No one ever said trading was easy. Most trading books and software programs try to make it look so simple. "Just do A-B-C; buy on the green arrow, sell at the red triangle; 90% winning trades!" they claim. Covel has done an excellent job of revealing the complexities, not only in the trading itself, but the complexities inherent in human nature that form the context in which the trading takes place. Richard Dennis had the secret, but ended up taking a nearly a round trip. He made a few attempts at trading comebacks, but nothing that approached his former trading glory days. Even more telling is what happened to the Turtles after being let loose in the world. Covel follows this thread as well: The Turtle story breaks down into two parts. Part one takes place during the experiment, when the Turtles are on the relatively level playing field designed by Richard Dennis. His experiment proves nurture trumps nature. Part two take place after the experiment, when the Turtles have to face the real world as individuals and human nature reenters the picture. Some of the Turtles did great, continuing on in the tradition of successful trend traders, others gave trading a shot but failed to repeat their prior performance, and still others became near total losers. What was the difference? The ongoing experiment shows that there is more to it than just following mechanical trading rules. The true secret is more fundamental and like human nature itself is neither simple nor easy to define. The answer takes wisdom and solemn reflection but clues are sprinkled copiously throughout the book.
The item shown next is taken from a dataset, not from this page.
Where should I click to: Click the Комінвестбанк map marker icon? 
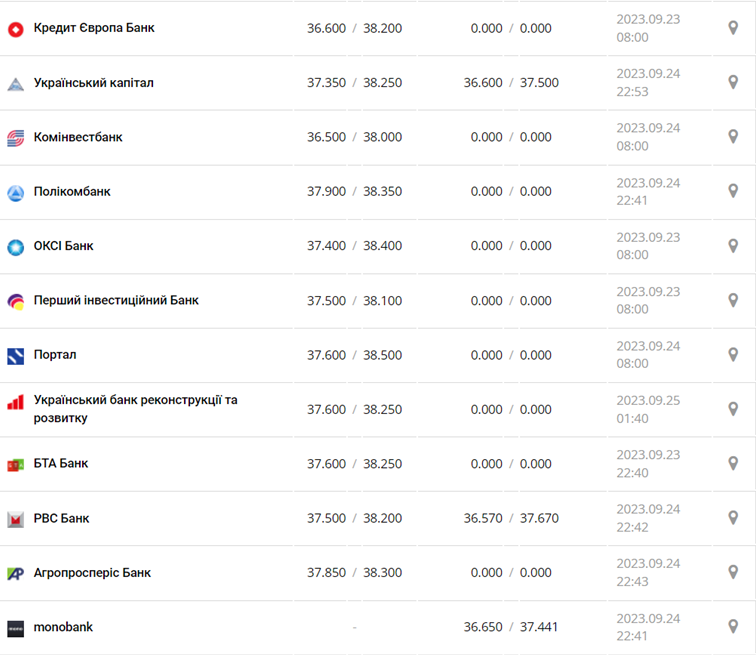733,137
This is a fascinating book. Not only is it well written and easy and exiting to read, but I learned a tremendous amount. For those who like inspiring books about successful trading, this one is as good as they come. But beyond the cheer leading, it examines the darker and more complex side of what winning means and how to keep what you've made for the long run. For these reasons this book is an easy pick for my list of top ten trading books of all time.
Excellent work. Thank you, Michael Covel.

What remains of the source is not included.